Мне неизвестно, докладывал ли граф Пален мое письмо государю и что вообще говорил он ему по этому поводу. Но несомненно одно, что государь не потребовал моей отставки, хотя довольно долго продолжал, как мне это говорил Набоков, вспоминать с упреком о деле Засулич. Мысль о моей виновности в чем-то по этому делу, очевидно, была плотно посеяна в его душе и давала по временам ростки. Однажды это выразилось даже трогательным образом. В 1879 году меня постигло жестокое семейное несчастье, поразившее во мне одновременно и невольное родственное самолюбие, и чувство русского гражданина, и строгое миросозерцание судьи. Оно обрушилось на меня в момент тяжелой болезни, последовавшей за смертью моего отца, и вызвало временный паралич языка и верхней части тела; заставило меня пережить трагическую необходимость указать любимому и близкому человеку безусловную нравственную его обязанность сломать всю свою жизнь и тяжелыми материальными испытаниями искупить свою вину перед обществом. Конечно, чаша всего, что полагается в таких случаях, была испита мною до дна. Бессонные от тяжких дум ночи сменялись днями безысходной тоски; боязнью за другое, дорогое мне старое существо, пораженное одинаковым со мною ударом; оскорбительными расспросами и намеками, болезненным молчанием немногих друзей, лицемерными вздохами и рукопожатиями равнодушных приятелей и беззастенчивым ликованием многочисленных врагов. В это время, еще слабый от болезни, я должен был по какому-то делу быть у министра Набокова. Он не мог не коснуться больного вопроса, но при этом сказал мне: «Когда я доложил государю о происшедшем, он спросил меня, имеет ли это какое-либо отношение к вам, и узнав, что имеет и самое близкое, сказал мне: «Передай ему от меня, что хотя я и сердит на него за дело Засулич, но я понимаю, как ему должно быть тяжело теперь, и искренне его сожалею. Скажи ему это!»

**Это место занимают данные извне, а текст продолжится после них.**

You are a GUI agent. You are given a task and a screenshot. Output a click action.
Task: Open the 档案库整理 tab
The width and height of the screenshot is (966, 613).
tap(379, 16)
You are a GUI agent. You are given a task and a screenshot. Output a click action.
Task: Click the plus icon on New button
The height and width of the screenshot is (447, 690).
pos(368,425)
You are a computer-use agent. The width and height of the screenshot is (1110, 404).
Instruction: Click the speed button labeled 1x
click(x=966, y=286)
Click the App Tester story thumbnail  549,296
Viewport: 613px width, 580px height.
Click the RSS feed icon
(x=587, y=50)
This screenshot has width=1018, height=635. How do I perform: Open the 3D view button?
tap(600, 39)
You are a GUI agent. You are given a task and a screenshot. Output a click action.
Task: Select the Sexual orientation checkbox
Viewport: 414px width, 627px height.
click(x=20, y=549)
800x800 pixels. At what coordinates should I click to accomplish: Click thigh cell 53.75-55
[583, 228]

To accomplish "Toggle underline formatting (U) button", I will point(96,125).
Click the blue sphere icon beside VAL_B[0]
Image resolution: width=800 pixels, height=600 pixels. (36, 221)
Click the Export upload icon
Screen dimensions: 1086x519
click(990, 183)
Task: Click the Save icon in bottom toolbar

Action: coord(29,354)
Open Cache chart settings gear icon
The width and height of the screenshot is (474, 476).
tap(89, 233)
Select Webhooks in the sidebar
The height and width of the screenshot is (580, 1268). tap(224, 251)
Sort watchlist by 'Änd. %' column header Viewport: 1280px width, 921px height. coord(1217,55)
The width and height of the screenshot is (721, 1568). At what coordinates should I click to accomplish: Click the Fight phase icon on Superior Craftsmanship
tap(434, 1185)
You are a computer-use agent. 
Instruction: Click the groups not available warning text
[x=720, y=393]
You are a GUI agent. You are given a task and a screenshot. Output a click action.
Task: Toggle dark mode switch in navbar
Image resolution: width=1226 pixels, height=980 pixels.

Но ближайшие советники государя и разные «командующие на заставах» были менее великодушны, чем он, и, конечно, гораздо более несправедливы, ибо могли быть лучше осведомлены. Не добив меня «мытьем», попробовали применить ко мне «катанье», которое началось почти тотчас после процесса. Председатели московского и петербургского окружных судов ввиду дороговизны столичной жизни уже несколько лет как получали из остатков кредита на личный состав полторы тысячи добавочного содержания. Обыкновенно оно выдавалось после 1 апреля, по заключении сметы. Я был, однако, лишен этой прибавки, и она стала производиться председателю суда лишь через четыре года, то есть после моего перехода с этого места.